原文抜粋 -
谷朝子さんは見えないものが見えているひと。
聴こえない音が聴こえているひと。
だからその光景を、色彩を、音を、フラメンコを通して、
わたしたちに気づかせてくれる。

彼女がまとう艶やかなブルーグリーンの衣裳、それはただの色ではなく、深い湖であり、底知れぬ怖さとともにその水に潤され生かされる細胞の歓びをひたひたと知らしめてくれる。

SAYAKAさんのヴァイオリンは谷さんの思考と共鳴し、低音は黒々とした大地の重さを感じさせ、繊細でありながら息の長い高音はどこまでも透明で、果て無く澄み渡る夜空を想わせる。
そこに響く有田圭輔さんの粗野なカンテは、野生の狼の遠吠えにも似ていて、そこにはつながりを求め続ける孤独がある。誰もが孤独を前提に生きているからこそ、共感が生まれる。

粗野と素朴。谷さんがつねに考えていること。彼女は「アフリカ」を意識するという。人類の原点といわれるアフリカ。土着の原始から発せられるリズムの連続は、極めてリアルでありながら限りなく人を酔わせていく呪詛がある。その「不思議」の距離にあるものを谷朝子さんは捉えている。

生データ -
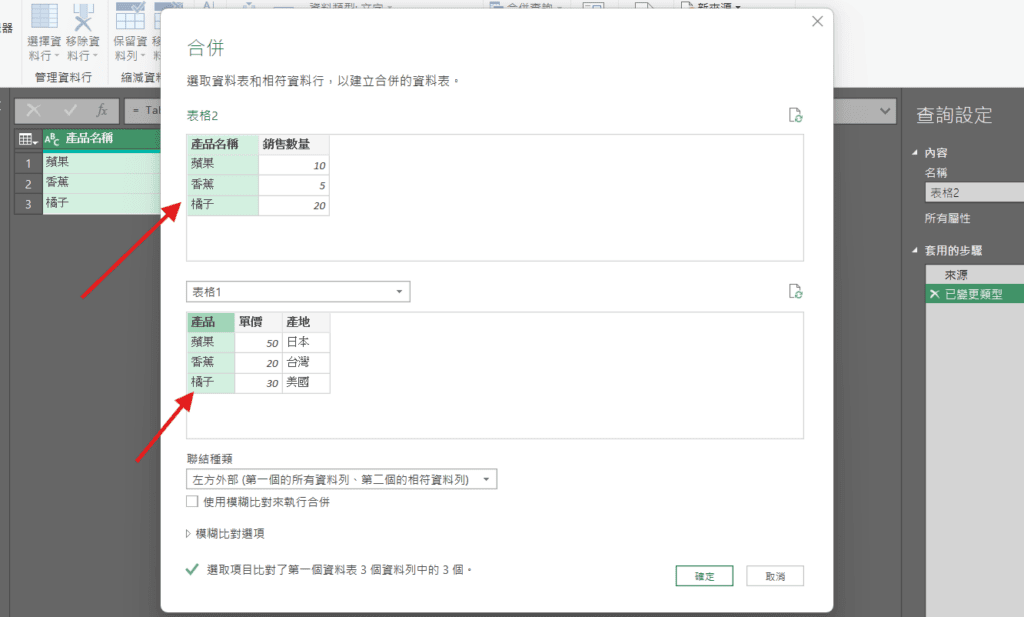Click the 保留資料列 (Keep Rows) ribbon icon
The height and width of the screenshot is (617, 1024).
tap(130, 18)
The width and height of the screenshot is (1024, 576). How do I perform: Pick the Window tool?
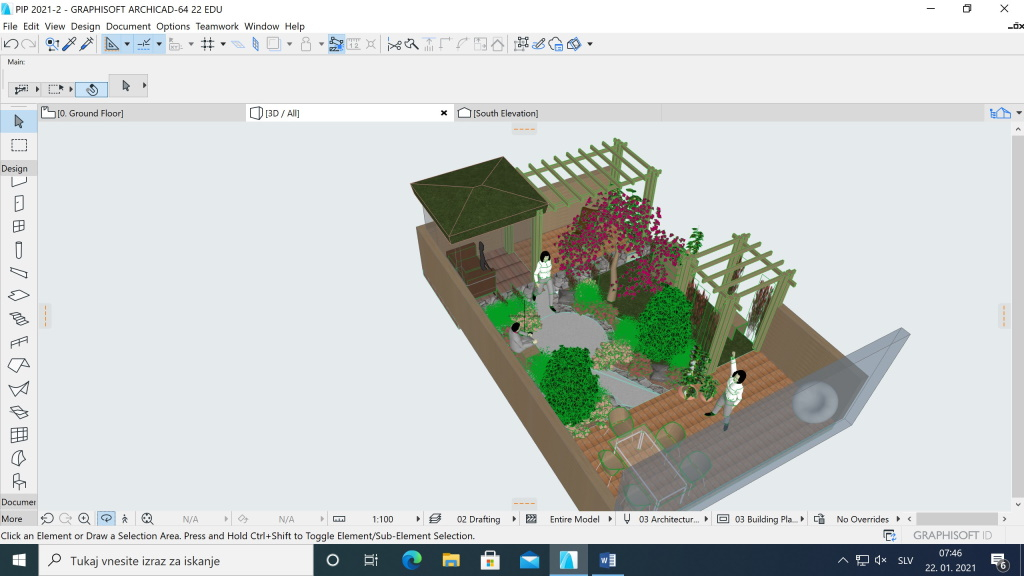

取り組む作業 -
a. 谷朝子さんのフラメンコを描いた文章から、「だからその光景を、色彩を、音を、フラメンコを通して、」で始まり「るからこそ、共感が生まれる。」まで続く部分を一字も変えずに写して返すこと。
b. 谷朝子さんのフラメンコを描いた文章をもとに、次の問いに答えること。
(i) 谷さんがまとう衣裳は何色か。
(ii) 有田圭輔さんのカンテは何に似ていると書かれているか。
(iii) 谷さんが意識するという土地はどこか。

解答一覧 -
a.
だからその光景を、色彩を、音を、フラメンコを通して、
わたしたちに気づかせてくれる。

彼女がまとう艶やかなブルーグリーンの衣裳、それはただの色ではなく、深い湖であり、底知れぬ怖さとともにその水に潤され生かされる細胞の歓びをひたひたと知らしめてくれる。

SAYAKAさんのヴァイオリンは谷さんの思考と共鳴し、低音は黒々とした大地の重さを感じさせ、繊細でありながら息の長い高音はどこまでも透明で、果て無く澄み渡る夜空を想わせる。
そこに響く有田圭輔さんの粗野なカンテは、野生の狼の遠吠えにも似ていて、そこにはつながりを求め続ける孤独がある。誰もが孤独を前提に生きているからこそ、共感が生まれる。

b.
(i) 艶やかなブルーグリーン
(ii) 野生の狼の遠吠え
(iii) アフリカ